According to Rule 12 of Central Excise (Appeals) Rules, 2001 an authorized representative indicated in Section 35Q of Central Excise Act, 1944 shall include a person who has acquired any of the following qualifications, namely:-

    >>  a Chartered Accountant within the meaning of the Chartered Accountants Act, 1949; or

    >>  a Cost Accountant within the meaning of the Cost and Works Accountants Act, 1959; or

    >>  a Company Secretary within the meaning of the Company Secretaries Act, 1980, who has obtained a certificate of practice under section 6 of the Act; or

    >>  a post graduate or an Honors degree holder in Commerce or a post graduate degree or diploma holder in Business Administration from any recognized university; or

    >>  a person formerly employed in the Department of Customs and Central Excise or Narcotics and has retired or resigned from such employment after having rendered service in any capacity in one or more of the said departments for not less than ten years in the aggregate.

Rule 13 of Customs, Excise and Service Tax Appellate Tribunal (Procedure) Rules, 1982 ('Rules' for short) provides for filing of document authorizing representative along with the memorandum of appeal.  Where an authorized representative known to the Court has been engaged but is unable to file immediately the document authorizing him to appear and plead along with the appeal or application for any reason, he may file memo of appearance along with an undertaking to file duly executed vakalatnama or document of authorization during such time in the Bench may in its discretion allow.

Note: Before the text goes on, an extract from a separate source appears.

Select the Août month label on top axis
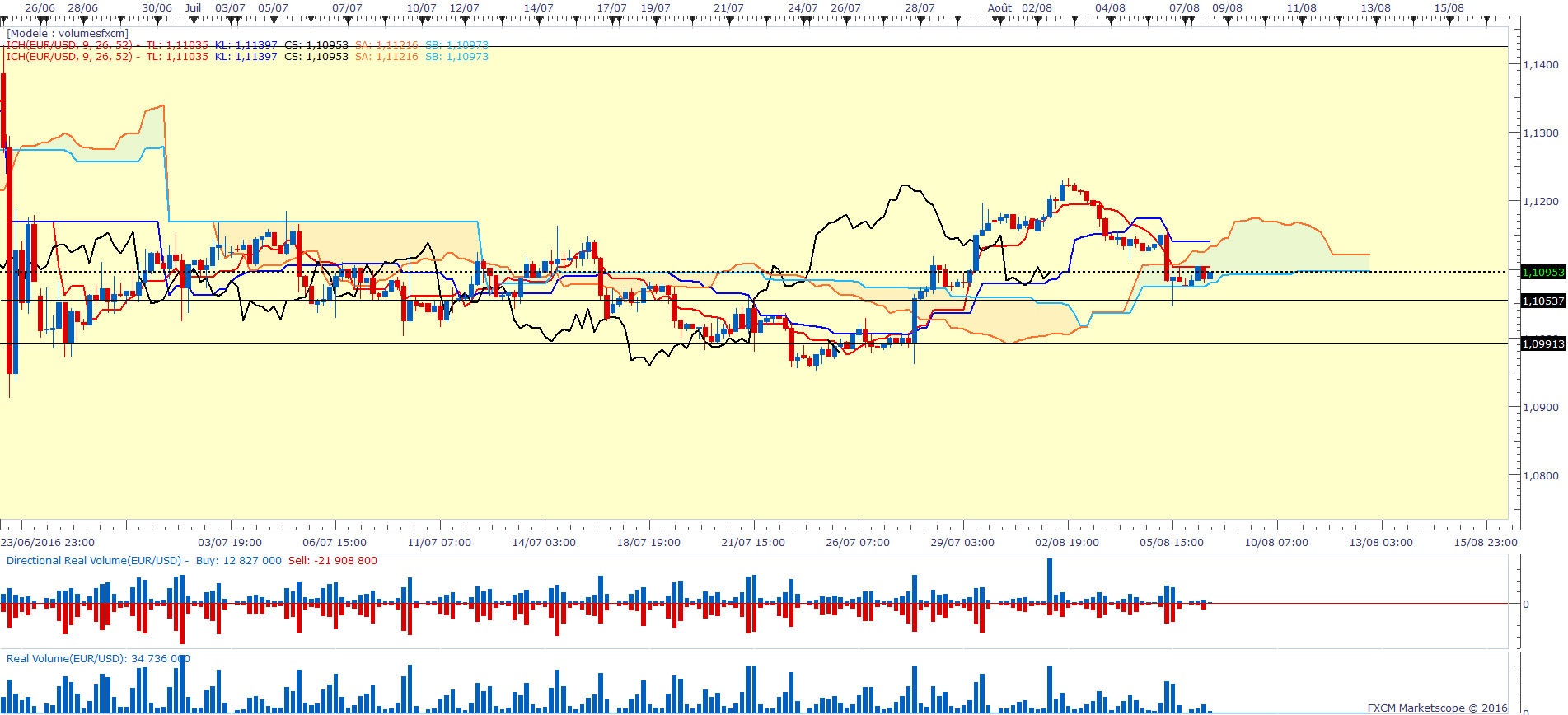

            Rule 18 of the Rules provides that the Tribunal shall notify to the parties the date of place of hearing of the appeal or application. Rule 19 provides that on the day fixed, or on any other day to which the hearing may be adjourned, the appellant shall be heard in support of the appeal.

            Rule 20 provides for action on appeal for appellant's default.  Where on the day fixed for the hearing of the appeal or on any other day to which such hearing may be adjourned, the appellant does not appear when the appeal is called on for hearing, the Tribunal may, in its discretion, either dismiss the appeal for default or hear and decide it on merits. Rule provides that where on the day fixed for the hearing of the appeal or on any other day to which the hearing is adjourned the appellant appears and the respondent does not appear when the appeal is called on for hearing, the Tribunal may hear and decide the appeal ex parte.  Rule 24 provides that the Tribunal may, on such terms as it thinks fit and at any stage of the proceedings, adjourn the hearing of the appeal.

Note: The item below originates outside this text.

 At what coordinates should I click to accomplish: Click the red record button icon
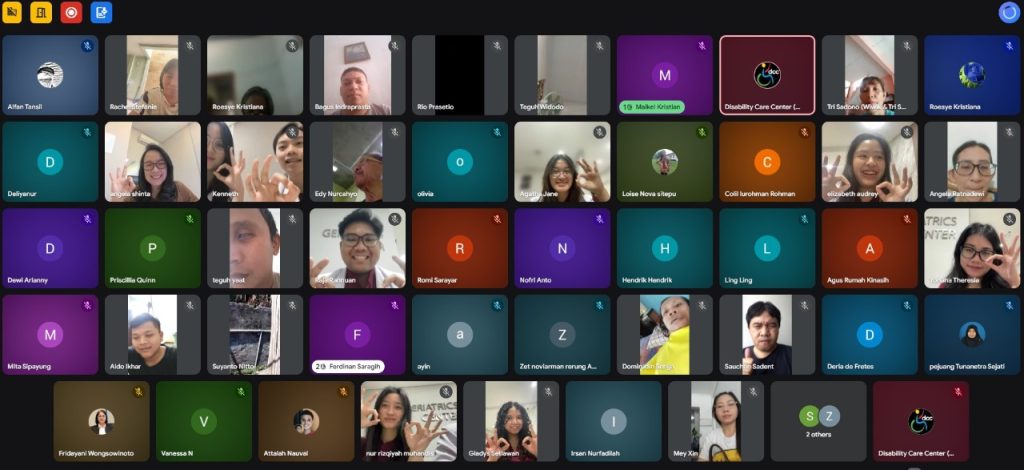pos(71,12)
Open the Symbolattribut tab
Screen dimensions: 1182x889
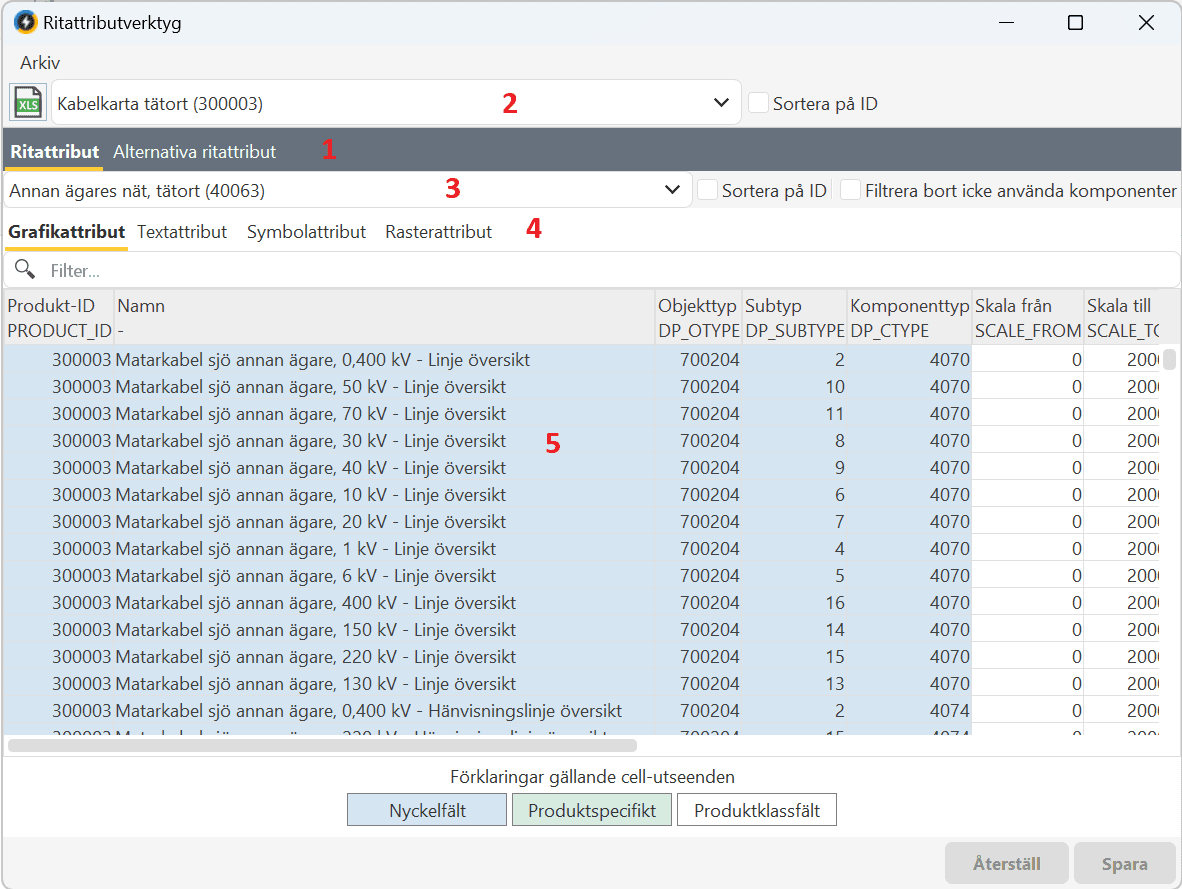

            Therefore the dates of hearing are fixed as per the decision of the tribunal and not at the sweet will of the parties or their representatives as held by Mumbai Bench in 'S.V. Agencies V. Commissioner of Service Tax, Mumbai' - [2009 -TMI - 34828 - CESTAT, MUMBAI]. In this case the appellant filed an appeal before the Tribunal and also filed a stay petition.  The hearing was posted on 05.05.2009.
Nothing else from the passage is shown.